Monetary Policy Responses

Global Coordination · Source: Windfall-trust
55
PARTIAL COPE

What it proposes

Central bank policies adapted for AI-driven deflation, productivity growth, and labor displacement.

Adapting monetary policy frameworks for an AI economy: managing AI-driven deflation, adjusting interest rates for permanent productivity growth, and potentially creating new monetary tools for a post-labor economy. Includes proposals for helicopter money, digital currencies, and inflation targeting modifications.

The challenge (their words)

Monetary policy operates on aggregate demand and inflation. AI disruption is structural, not cyclical — central banks can't solve structural unemployment with interest rates. If labor income declines broadly, traditional monetary transmission mechanisms (through employment and wages) break down.
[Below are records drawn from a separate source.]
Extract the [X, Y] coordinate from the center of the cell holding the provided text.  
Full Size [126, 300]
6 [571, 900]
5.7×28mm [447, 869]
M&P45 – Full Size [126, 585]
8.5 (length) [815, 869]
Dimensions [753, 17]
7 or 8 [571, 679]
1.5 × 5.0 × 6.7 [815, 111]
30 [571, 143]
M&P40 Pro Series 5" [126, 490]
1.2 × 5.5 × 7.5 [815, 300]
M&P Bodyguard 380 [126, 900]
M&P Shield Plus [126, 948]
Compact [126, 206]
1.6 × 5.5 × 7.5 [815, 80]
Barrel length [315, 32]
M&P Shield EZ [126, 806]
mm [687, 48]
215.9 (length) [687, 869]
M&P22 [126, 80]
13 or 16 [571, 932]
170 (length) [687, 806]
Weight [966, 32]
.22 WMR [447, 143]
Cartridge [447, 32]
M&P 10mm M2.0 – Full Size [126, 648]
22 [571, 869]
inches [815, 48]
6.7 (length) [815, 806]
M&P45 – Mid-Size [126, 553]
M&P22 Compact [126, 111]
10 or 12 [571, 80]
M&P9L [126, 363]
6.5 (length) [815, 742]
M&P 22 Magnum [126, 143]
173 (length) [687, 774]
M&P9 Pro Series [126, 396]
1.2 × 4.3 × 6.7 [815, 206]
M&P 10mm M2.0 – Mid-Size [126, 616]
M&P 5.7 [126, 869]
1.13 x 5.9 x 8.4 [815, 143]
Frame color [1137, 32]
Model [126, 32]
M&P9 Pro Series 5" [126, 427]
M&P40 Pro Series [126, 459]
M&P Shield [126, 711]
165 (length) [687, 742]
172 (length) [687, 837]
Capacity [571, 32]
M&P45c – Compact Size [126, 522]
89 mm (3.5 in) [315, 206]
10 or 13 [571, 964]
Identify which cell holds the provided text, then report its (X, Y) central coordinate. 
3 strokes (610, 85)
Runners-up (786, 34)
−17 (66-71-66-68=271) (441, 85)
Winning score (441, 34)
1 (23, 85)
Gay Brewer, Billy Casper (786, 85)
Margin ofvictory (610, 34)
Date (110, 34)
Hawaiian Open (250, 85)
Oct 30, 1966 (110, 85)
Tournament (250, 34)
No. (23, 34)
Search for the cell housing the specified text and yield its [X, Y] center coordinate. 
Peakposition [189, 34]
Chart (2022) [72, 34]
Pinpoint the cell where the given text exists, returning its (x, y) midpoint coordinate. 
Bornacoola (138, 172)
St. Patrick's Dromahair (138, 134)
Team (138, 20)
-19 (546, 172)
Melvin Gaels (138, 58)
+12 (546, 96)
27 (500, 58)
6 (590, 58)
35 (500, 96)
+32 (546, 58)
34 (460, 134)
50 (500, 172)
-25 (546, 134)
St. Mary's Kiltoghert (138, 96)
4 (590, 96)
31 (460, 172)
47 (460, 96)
Discontinuity Thesis Score Breakdown

💰 58
Unit-Cost Survivability
Does it survive near-zero marginal cost?
Lower interest rates make capital investment (including AI) cheaper, accelerating automation. Higher rates slow the economy and hurt displaced workers. There is no monetary policy that helps labor compete with AI.
🔌 55
Interface Collapse
Does it account for AI as the integration layer?
Monetary policy operates at the macroeconomic level, entirely above the interface layer. Interest rates don't affect whether AI integrates your workflow.
📉 55
Propagation Blindness
Does it see the full task→job→market cascade?
Central banks can see the macro effects of the cascade (unemployment, deflation, consumption collapse) but can only respond with tools designed for cyclical recessions, not structural transformation.
🎯 50
Coordination Feasibility
Can it be enforced when defection = advantage?
Central bank coordination has existing frameworks (G7, IMF). The coordination mechanism exists but is designed for traditional economic cycles, not AI displacement.

Oracle Verdict

Central banks adjusting interest rates while the labor market burns. Monetary policy can manage AI-driven deflation, adjust for productivity growth, and respond to displaced workers' reduced consumption. But monetary policy cannot create jobs that technology eliminates. The Fed can lower interest rates to zero — that stimulates investment in more AI, which displaces more workers. Monetary policy in an AI economy is pro-cyclical toward displacement.